Mémoire : Commémoration au site du Lazaret à la Grande Chaloupe

Apporter la lumière aux premiers engagés indiens

15 juin 2004

À l’appel de l’association Tamij Sangam, plus d’une centaine de personnes se sont retrouvées sur le site du Lazaret de la Grande Chaloupe avant-hier, devant la stèle installée par l’association en 1997. Comme chaque année cette commémoration a été un moment intense d’émotion et de recueillement.

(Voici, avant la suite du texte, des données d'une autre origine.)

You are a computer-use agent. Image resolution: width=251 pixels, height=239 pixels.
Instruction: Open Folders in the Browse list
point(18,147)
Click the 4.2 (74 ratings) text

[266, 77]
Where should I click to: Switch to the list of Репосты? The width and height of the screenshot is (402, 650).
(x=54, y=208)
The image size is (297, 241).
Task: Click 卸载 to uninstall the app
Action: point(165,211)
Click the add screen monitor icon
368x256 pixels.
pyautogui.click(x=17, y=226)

Avec ses moyens, l’association Tamij Sangam tente chaque année de sensibiliser l’ensemble de La Réunion sur la nécessité de ne pas laisser le site du Lazaret à l’abandon, pour au contraire lui donner toute la place qu’il mérite dans notre pays. Inscrit depuis 1994 sur la liste complémentaire des monuments historiques, le site est toujours à l’abandon. Seules des actions bénévoles s’attachent à l’entretenir, pour ne pas que la végétation s’empare de l’architecture et finisse par ensevelir les murs toujours debout de ce lieu où les premiers engagés indiens ont débarqué.
Les représentants du Département, des villes de Saint-Denis et de La Possession, ont pris la parole pour insister sur l’importance capitale que revêt cet endroit pour La Réunion toute entière, et pour l’humanité. Ils se sont engagés à le réhabiliter. Mais beaucoup reste à être fait puisque pour l’instant rien n’a été entrepris pour la réhabilitation ce lieu de mémoire. Le consul de l’Inde Sohan Prakash en convient puisqu’il estime que "we can do much more", que nous pouvons faire bien mieux. Il s’est d’ailleurs engagé à venir, avec le personnel du consulat et des bénévoles pour participer à la réhabilitation.
Que cette mission incombe à des actions associatives démontre bien que la reconnaissance de notre histoire reste un combat à mener. Si nous devrions tous nous investir dans cette lutte, les autorités compétentes devraient être les premières à montrer qu’elles sont conscientes de la nécessité de la commémoration de ce qui a été une des portes du peuplement de notre île. Si les villes qui côtoient la Grande Chaloupe et le Département ont envoyé un représentant, la Région s’est excusée quant à elle à cause des élections européennes. La presse écrite comme télévisée, pourtant invitée, était absente.

Une question de dignité

Durant la minute de silence, tout le monde pensait au cauchemar vécu par les premiers engagés. Difficile d’apprécier la distance qui nous sépare d’eux. Même si le consul de l’Inde se félicite qu’aujourd’hui, dans le monde entier, les descendants des engagés indiens se sont bien intégrés et sont même devenus des notables, cette remarque ne peut pas justifier à posteriori le servilisme dans lequel les ancêtres ont été plongés et que décrivent les chercheurs.
Est-il possible d’oublier leur souffrance en se contentant de notre bien-être et remercier l’engagisme ? Non, tout comme l’esclavage, l’engagisme est un crime contre l’humanité qui demande réparation et qui demande plus que tout, un acte de mémoire pour que notre histoire soit partagée de manière commune et que nous sachions de quel enfer nous venons. Même si aujourd’hui nous avons l’impression de vivre dans un paradis.
Laisser aux simples citoyens la responsabilité de sauvegarder des monuments historiques, c’est prouver, une fois de plus, que l’État ne tient pas à reconnaître notre passé, espérant qu’ils se perde entre les broussailles de l’oubli. Si dimanche dernier nous avions tous le regard tourné vers l’Europe, cela ne doit pas nous empêcher de garder un œil sur notre environnement le plus proche, question de dignité.